SALT LAKE CITY, Utah (ABC4) – A summertime favorite activity in Utah’s capital city for more than three decades, the Twilight Concert Series will make a comeback two years in the making on Thursday night.
When Atlanta-based rapper, Big Boi, one half of the mega-successful rap group, Outkast, hits the stage at the Gallivan Center, it will be the first headlining show at the affordable concert series in 761 days.
Due to the outbreak of the pandemic in 2020, the yearly concert series in which major performing artists entertain an outdoor audience with tickets in the $10 range was forced to take a break.
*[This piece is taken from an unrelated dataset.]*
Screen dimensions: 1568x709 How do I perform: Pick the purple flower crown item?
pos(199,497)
Although organizers were able to drum up a program to help out-of-work local musicians, called “Light Up Locals”, during the height of the crisis, getting back to the stage is a thrill for both the bands and their fans, Salt Lake City Arts Council executive director Felicia Baca tells ABC4.com.
“Salt Lake City is a really, really special place and we have an incredible music community here,” she states. “In our history, music is a really well-supported economy here, so we’re excited to be part of that and just continue with all the fabulous bands that come here.”
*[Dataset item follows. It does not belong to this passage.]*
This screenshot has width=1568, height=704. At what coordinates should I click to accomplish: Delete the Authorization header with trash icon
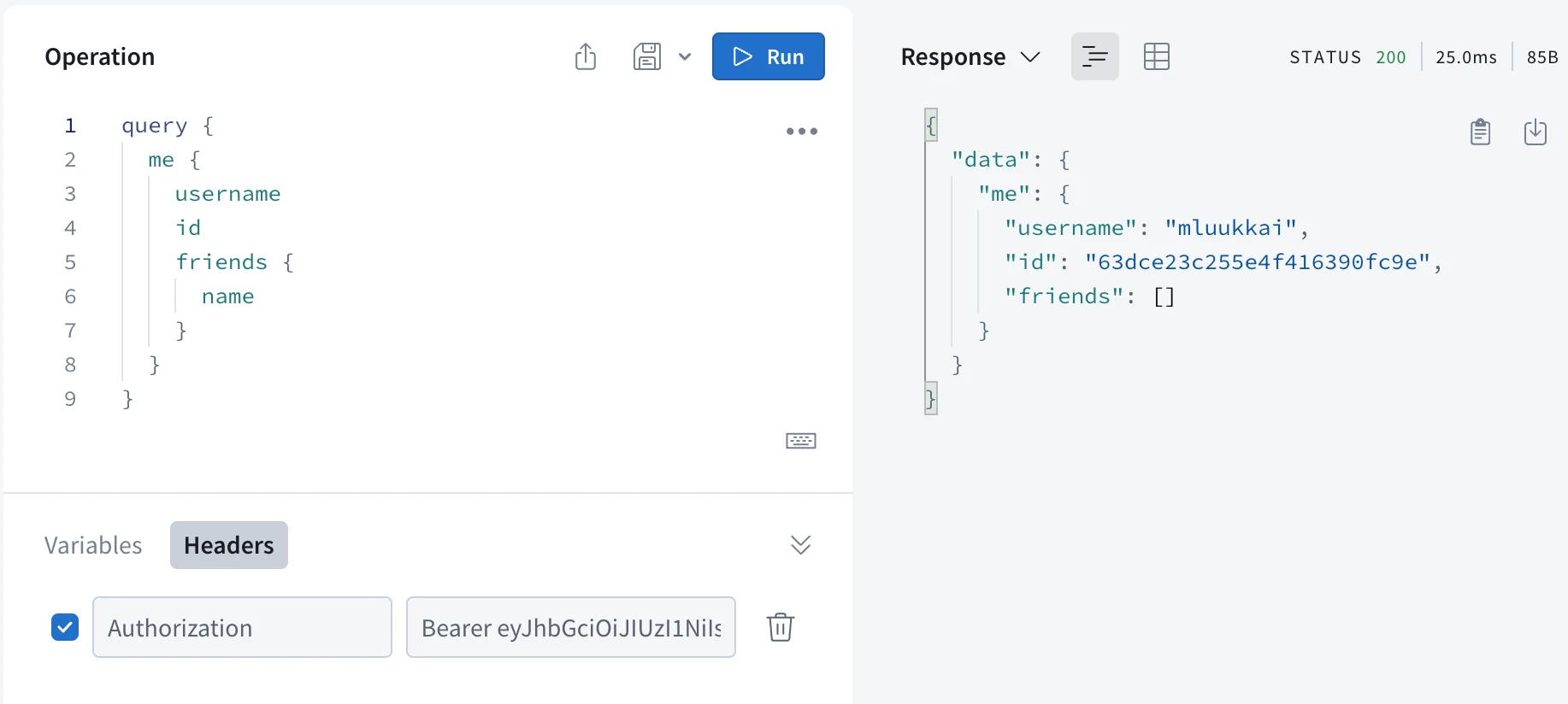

Over the years, Twilight has been both a place to catch well-established acts such as Wu-Tang Clan, Lauryn Hill, and Snoop Dogg as well as up-and-comers like The National, Father John Misty, and Run the Jewels. One-time Twilight opener, Thundercat, has grown into a legitimate headlighting act, which he will do on Aug. 26. This year, the band on the rise to see at the Gallivan Center is likely Provo-born group, Neon Trees, the main performers on Sept. 2.
To Beca, elevating a local band such as Neon Trees to the same stage and billing as a long-standing star like Big Boi, who has performed at the Super Bowl, is a key focus in Twilight’s mission.
“This is what the Twilight Concert Series and the work of the Salt Lake City Arts Council is all about, growing our musicians to a national stage,” Baca gushes. “There’s such an incredible music scene in Provo and so many musicians that we’ve seen the hit the national stage come out of Utah.”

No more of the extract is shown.